■ GIVEN DATA:
>>>
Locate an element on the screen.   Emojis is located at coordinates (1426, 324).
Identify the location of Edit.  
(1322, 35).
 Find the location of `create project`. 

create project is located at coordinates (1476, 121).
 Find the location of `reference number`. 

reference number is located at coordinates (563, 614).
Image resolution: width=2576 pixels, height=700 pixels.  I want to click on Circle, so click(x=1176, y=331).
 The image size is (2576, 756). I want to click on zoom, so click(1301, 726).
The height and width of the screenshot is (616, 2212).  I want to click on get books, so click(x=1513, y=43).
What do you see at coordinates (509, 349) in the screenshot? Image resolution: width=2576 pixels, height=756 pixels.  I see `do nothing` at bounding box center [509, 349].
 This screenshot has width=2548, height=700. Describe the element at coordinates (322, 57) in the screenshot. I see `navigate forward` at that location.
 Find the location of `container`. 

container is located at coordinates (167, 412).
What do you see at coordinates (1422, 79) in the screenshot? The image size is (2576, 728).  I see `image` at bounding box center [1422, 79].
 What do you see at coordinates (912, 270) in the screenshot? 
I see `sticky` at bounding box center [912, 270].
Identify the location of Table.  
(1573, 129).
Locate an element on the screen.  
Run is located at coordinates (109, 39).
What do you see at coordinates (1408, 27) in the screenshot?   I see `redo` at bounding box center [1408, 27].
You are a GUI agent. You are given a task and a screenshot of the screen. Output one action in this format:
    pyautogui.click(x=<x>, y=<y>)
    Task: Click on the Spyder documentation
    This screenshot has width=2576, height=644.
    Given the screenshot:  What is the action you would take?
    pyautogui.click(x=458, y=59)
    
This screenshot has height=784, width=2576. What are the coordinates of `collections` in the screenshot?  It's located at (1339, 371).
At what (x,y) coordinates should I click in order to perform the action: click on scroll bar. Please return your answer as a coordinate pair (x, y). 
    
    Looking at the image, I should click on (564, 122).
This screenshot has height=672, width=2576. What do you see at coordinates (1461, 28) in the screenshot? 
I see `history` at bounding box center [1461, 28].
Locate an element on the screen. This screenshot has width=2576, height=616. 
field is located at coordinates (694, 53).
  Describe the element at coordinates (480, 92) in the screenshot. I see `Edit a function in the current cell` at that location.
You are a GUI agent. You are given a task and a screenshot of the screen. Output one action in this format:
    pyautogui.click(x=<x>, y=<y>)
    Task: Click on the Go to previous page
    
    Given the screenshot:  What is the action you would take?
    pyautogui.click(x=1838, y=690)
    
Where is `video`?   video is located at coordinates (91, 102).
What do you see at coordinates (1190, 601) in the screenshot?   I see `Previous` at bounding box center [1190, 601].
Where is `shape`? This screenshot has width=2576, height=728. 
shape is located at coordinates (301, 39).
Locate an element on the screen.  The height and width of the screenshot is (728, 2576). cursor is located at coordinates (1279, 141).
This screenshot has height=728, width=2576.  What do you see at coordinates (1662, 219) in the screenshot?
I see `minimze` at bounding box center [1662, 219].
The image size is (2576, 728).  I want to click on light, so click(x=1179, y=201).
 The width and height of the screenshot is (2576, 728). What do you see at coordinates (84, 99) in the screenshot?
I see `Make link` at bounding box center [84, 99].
<<<
■ THE PROBLEM:
Rewrite all of the lines above with "Identify the location of" changed to "Point out the location of" and nothing else altered.

■ RESPONSE BELOW:
Locate an element on the screen.   Emojis is located at coordinates (1426, 324).
Point out the location of Edit.  
(1322, 35).
 Find the location of `create project`. 

create project is located at coordinates (1476, 121).
 Find the location of `reference number`. 

reference number is located at coordinates (563, 614).
Image resolution: width=2576 pixels, height=700 pixels.  I want to click on Circle, so click(x=1176, y=331).
 The image size is (2576, 756). I want to click on zoom, so click(1301, 726).
The height and width of the screenshot is (616, 2212).  I want to click on get books, so click(x=1513, y=43).
What do you see at coordinates (509, 349) in the screenshot? Image resolution: width=2576 pixels, height=756 pixels.  I see `do nothing` at bounding box center [509, 349].
 This screenshot has width=2548, height=700. Describe the element at coordinates (322, 57) in the screenshot. I see `navigate forward` at that location.
 Find the location of `container`. 

container is located at coordinates (167, 412).
What do you see at coordinates (1422, 79) in the screenshot? The image size is (2576, 728).  I see `image` at bounding box center [1422, 79].
 What do you see at coordinates (912, 270) in the screenshot? 
I see `sticky` at bounding box center [912, 270].
Point out the location of Table.  
(1573, 129).
Locate an element on the screen.  
Run is located at coordinates (109, 39).
What do you see at coordinates (1408, 27) in the screenshot?   I see `redo` at bounding box center [1408, 27].
You are a GUI agent. You are given a task and a screenshot of the screen. Output one action in this format:
    pyautogui.click(x=<x>, y=<y>)
    Task: Click on the Spyder documentation
    This screenshot has width=2576, height=644.
    Given the screenshot:  What is the action you would take?
    pyautogui.click(x=458, y=59)
    
This screenshot has height=784, width=2576. What are the coordinates of `collections` in the screenshot?  It's located at (1339, 371).
At what (x,y) coordinates should I click in order to perform the action: click on scroll bar. Please return your answer as a coordinate pair (x, y). 
    
    Looking at the image, I should click on (564, 122).
This screenshot has height=672, width=2576. What do you see at coordinates (1461, 28) in the screenshot? 
I see `history` at bounding box center [1461, 28].
Locate an element on the screen. This screenshot has width=2576, height=616. 
field is located at coordinates (694, 53).
  Describe the element at coordinates (480, 92) in the screenshot. I see `Edit a function in the current cell` at that location.
You are a GUI agent. You are given a task and a screenshot of the screen. Output one action in this format:
    pyautogui.click(x=<x>, y=<y>)
    Task: Click on the Go to previous page
    
    Given the screenshot:  What is the action you would take?
    pyautogui.click(x=1838, y=690)
    
Where is `video`?   video is located at coordinates (91, 102).
What do you see at coordinates (1190, 601) in the screenshot?   I see `Previous` at bounding box center [1190, 601].
Where is `shape`? This screenshot has width=2576, height=728. 
shape is located at coordinates (301, 39).
Locate an element on the screen.  The height and width of the screenshot is (728, 2576). cursor is located at coordinates (1279, 141).
This screenshot has height=728, width=2576.  What do you see at coordinates (1662, 219) in the screenshot?
I see `minimze` at bounding box center [1662, 219].
The image size is (2576, 728).  I want to click on light, so click(x=1179, y=201).
 The width and height of the screenshot is (2576, 728). What do you see at coordinates (84, 99) in the screenshot?
I see `Make link` at bounding box center [84, 99].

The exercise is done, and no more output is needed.